◆ PROBLEM REQUIREMENTS ◆
Give again, word for word, only the lines of the material below from its first line through the one that holds "Task: Increase the Hourly Rate Ex Tax value"; pictures stay out.

________

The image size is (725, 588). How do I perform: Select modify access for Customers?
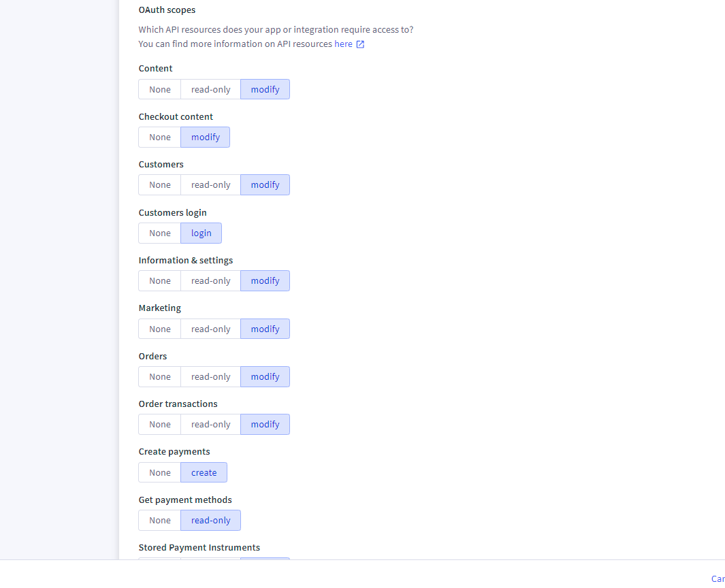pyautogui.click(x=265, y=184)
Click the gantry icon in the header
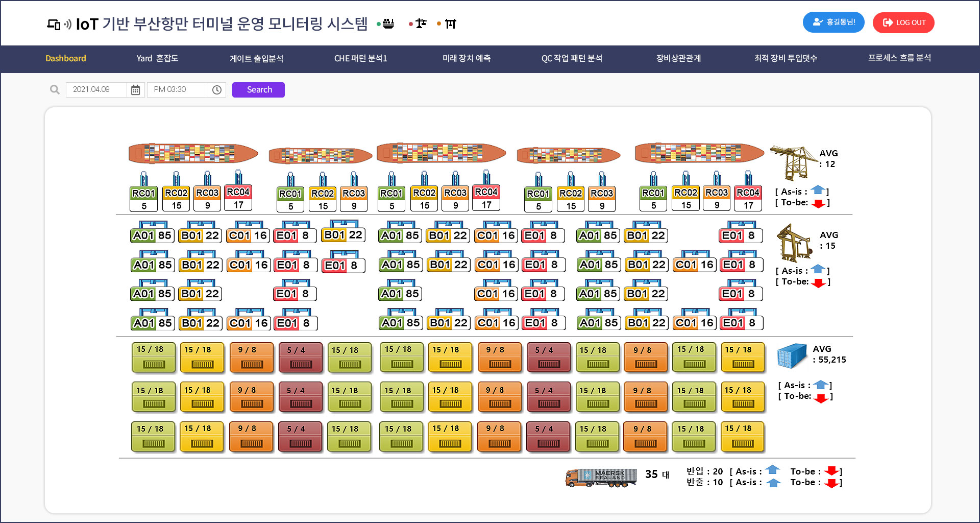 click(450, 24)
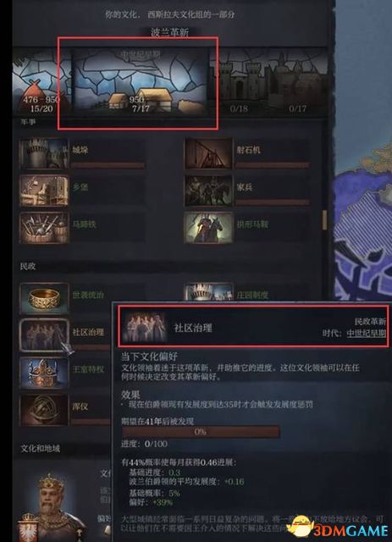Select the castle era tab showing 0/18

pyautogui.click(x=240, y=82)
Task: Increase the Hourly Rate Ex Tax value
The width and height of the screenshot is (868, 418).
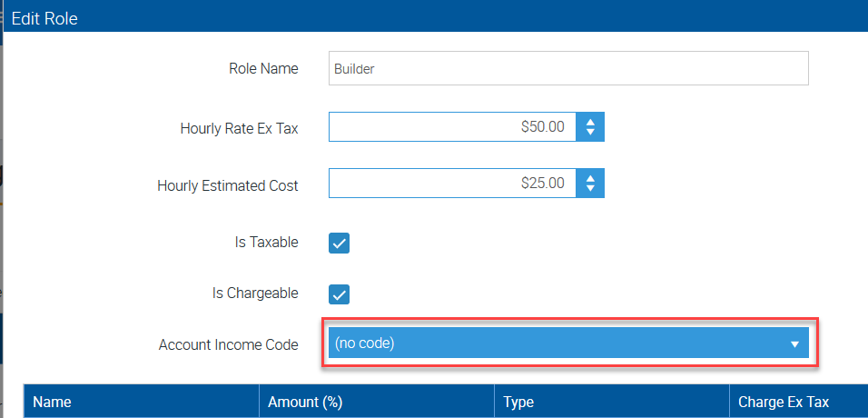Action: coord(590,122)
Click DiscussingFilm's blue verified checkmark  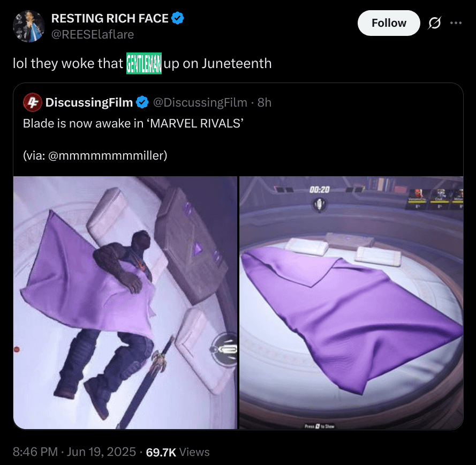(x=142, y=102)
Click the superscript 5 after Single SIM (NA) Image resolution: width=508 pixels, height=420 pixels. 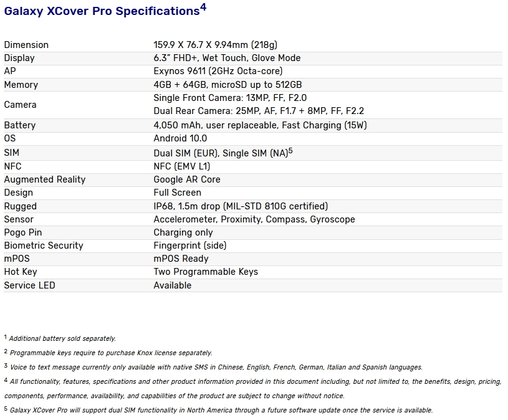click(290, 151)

________

◆ WRITTEN RESPONSE ◆
The image size is (725, 588). How do I perform: Select modify access for Customers?
pyautogui.click(x=265, y=184)
Click the gantry icon in the header
 click(450, 24)
Select the castle era tab showing 0/18

pyautogui.click(x=240, y=82)
Task: Increase the Hourly Rate Ex Tax value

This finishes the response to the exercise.